La aludida carraspeó al sentirse atrapada, como si hubiera sido sorprendida en una travesura.

—Hace muchos años que trabajo para César Medinaceli —Enarcó una ceja, y añadió—: Nunca lo había visto tan relajado.

Había pocas cosas de César que pasaban desapercibidas para ella, sobre todo ahora que estaban solos en casa, sin la presencia de Alison. Suspiró, se acomodó el cabello, recargó la cabeza en el respaldo del asiento y dijo—: ¿Tan obvia soy?

Una sonrisa se dibujó en los labios coloreados de un tono vino oscuro de Lucía.

—Si le sirve de consuelo, ambos lo son —espetó, divertida y regresó la vista a su agenda (que más bien era la de su jefe).
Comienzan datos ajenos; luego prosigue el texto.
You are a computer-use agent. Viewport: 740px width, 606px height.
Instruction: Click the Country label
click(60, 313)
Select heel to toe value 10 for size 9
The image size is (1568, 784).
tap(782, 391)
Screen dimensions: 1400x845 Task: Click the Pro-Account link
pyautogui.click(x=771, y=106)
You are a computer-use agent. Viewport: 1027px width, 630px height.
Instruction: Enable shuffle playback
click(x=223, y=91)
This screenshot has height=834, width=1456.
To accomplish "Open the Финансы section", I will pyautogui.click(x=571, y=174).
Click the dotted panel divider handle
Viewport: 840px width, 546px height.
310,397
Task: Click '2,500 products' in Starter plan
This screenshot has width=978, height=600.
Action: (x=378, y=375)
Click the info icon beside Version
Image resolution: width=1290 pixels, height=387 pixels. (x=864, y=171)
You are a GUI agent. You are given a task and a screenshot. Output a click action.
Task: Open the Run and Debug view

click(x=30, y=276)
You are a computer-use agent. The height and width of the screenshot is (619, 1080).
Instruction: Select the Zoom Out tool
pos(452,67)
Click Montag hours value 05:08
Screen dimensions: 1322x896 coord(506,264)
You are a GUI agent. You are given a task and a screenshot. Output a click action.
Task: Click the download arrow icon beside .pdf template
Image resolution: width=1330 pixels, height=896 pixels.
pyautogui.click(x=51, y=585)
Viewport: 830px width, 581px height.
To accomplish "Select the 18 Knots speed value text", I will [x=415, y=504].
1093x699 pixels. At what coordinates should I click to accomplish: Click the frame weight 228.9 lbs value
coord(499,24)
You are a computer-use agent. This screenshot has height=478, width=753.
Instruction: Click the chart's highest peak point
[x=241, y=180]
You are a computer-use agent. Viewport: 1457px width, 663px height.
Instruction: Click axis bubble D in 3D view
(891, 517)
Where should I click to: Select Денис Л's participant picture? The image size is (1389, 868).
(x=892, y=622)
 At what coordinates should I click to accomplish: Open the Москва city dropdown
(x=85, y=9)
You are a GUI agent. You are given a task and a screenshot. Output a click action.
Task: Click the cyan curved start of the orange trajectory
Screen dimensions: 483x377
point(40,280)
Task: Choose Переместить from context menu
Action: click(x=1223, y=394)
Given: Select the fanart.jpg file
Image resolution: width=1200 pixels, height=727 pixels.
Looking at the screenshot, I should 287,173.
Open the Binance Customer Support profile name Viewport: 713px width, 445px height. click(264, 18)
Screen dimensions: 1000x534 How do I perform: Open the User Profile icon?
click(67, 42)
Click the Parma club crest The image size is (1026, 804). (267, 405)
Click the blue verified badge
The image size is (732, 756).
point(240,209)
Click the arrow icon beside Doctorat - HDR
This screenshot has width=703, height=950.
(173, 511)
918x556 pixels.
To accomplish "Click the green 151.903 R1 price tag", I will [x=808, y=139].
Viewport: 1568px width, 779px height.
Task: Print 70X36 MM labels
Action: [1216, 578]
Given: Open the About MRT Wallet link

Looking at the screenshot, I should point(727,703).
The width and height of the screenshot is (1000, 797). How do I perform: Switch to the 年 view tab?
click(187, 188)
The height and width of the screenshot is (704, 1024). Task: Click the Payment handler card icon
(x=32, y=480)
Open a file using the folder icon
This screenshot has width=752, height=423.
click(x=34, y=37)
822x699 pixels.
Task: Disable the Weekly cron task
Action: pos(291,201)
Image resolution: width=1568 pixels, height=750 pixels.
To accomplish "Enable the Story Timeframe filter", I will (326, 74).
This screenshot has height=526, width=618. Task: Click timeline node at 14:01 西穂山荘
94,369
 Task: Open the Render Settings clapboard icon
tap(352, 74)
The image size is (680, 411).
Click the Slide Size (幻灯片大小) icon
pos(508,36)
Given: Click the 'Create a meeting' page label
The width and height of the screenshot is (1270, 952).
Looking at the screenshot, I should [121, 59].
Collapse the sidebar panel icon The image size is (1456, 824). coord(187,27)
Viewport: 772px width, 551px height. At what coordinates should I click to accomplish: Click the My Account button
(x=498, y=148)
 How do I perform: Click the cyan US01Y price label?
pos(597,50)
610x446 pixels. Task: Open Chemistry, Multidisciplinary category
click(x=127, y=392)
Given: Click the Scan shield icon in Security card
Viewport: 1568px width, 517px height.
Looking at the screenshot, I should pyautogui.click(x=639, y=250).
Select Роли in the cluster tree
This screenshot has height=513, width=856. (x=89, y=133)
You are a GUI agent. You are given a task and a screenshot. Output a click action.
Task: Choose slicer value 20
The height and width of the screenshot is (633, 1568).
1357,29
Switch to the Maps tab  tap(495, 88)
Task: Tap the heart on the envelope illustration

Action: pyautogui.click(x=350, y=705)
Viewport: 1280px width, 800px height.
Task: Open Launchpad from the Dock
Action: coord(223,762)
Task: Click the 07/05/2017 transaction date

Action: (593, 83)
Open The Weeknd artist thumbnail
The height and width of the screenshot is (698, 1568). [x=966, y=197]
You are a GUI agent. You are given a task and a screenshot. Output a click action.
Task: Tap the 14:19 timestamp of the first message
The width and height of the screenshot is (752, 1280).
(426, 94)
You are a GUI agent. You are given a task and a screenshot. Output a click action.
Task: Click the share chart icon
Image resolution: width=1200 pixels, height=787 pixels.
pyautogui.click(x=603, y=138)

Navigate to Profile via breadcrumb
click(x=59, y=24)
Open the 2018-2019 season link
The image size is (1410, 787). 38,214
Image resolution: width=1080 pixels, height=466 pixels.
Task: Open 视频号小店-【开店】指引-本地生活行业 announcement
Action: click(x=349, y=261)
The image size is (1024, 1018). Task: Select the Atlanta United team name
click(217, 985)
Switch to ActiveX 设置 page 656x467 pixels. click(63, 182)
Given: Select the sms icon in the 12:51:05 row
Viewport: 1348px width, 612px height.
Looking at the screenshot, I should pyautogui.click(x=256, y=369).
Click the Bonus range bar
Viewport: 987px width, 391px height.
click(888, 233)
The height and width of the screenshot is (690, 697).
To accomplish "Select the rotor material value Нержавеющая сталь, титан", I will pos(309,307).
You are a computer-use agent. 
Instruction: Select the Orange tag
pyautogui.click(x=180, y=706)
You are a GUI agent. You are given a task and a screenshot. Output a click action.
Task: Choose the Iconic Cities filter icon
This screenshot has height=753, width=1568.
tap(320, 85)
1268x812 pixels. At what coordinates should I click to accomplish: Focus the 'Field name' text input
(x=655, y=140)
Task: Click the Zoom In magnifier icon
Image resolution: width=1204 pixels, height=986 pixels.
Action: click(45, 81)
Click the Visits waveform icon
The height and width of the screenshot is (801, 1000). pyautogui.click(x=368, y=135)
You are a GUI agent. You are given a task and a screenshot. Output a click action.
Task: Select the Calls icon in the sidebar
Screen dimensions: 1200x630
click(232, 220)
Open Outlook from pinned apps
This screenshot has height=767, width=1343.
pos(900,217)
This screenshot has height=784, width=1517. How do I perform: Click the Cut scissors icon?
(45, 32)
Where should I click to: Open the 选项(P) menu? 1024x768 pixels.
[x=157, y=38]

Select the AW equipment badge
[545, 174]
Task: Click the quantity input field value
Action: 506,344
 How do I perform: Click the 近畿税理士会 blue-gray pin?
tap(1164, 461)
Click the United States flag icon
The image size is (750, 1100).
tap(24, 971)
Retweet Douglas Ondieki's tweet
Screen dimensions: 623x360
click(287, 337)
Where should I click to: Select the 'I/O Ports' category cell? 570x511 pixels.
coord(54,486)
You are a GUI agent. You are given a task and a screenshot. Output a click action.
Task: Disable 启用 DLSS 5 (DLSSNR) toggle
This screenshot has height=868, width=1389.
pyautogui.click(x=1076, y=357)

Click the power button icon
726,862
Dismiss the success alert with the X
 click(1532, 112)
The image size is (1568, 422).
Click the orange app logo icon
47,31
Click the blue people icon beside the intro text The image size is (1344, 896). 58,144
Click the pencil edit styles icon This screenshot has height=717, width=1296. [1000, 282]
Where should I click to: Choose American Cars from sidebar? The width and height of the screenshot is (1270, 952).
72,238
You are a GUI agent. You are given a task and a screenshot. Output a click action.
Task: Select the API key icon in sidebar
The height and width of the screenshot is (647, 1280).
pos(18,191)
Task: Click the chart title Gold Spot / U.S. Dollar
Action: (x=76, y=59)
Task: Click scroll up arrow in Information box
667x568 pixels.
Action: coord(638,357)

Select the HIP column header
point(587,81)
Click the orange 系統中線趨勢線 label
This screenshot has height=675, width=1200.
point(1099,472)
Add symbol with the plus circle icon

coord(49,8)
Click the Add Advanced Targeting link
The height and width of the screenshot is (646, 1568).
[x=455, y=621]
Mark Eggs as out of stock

Oyeron el chasquido de la puerta cuando se abrió. Raúl les sonrió e hizo un ademán para que pudieran salir. Al bajar, las dos se percataron de que dos empleados se estaban encargando de su equipaje, apurados y con caretas serias en el rostro.

Lucía fue de paso y subió sin miramientos al pájaro mecánico que esperaba, con apariencia infernal, al fondo. Ana se detuvo donde César y éste, sin pensarlo mucho la tomó de un hombro y la acercó más a él, como si quisiera marcar un territorio, o al menos así lo había sentido ella.

—An: este es Guillermo Albatros, mi piloto —Esbozó una sonrisa y extendió la mano hacia el hombre, quien respondió igual o más afable.

—Un gusto, señora Medinaceli —le dijo, mientras retiraba su mano con cuidado.

—No soy Medinaceli —repuso Ana, un poco avergonzada—. En México no heredamos el apellido del esposo.

Un silencio incómodo se perpetró en el ambiente. César miró, extrañado, a Ana, pero ella dejó su mirada fija en el avión que seguía en el mismo lugar: escrutó su semblante, incoloro, como si estuviera viendo un fantasma.

El Marqués se guardó ambas manos en los bolsillos de su pantalón y se mordió el interior de la mejilla.

—¿Estamos listos, entonces, señor? —inquirió el piloto, esmerándose por reanudar la charla y sosegar el momento.

César asintió, mirando aun así a Ana, quien fingía que no se daba cuenta del escrutinio de su cuñado.

Guillermo se retiró, seguido por el copiloto y dos mujeres que vestían el mismo uniforme que ellos, pero femenino. Ella intentó caminar, porque no quería reconocer que los nervios estaban a punto de matarla. Era como si, de cierta manera, el vértigo quisiera empujarla, quería instarla a que dijera lo que sentía.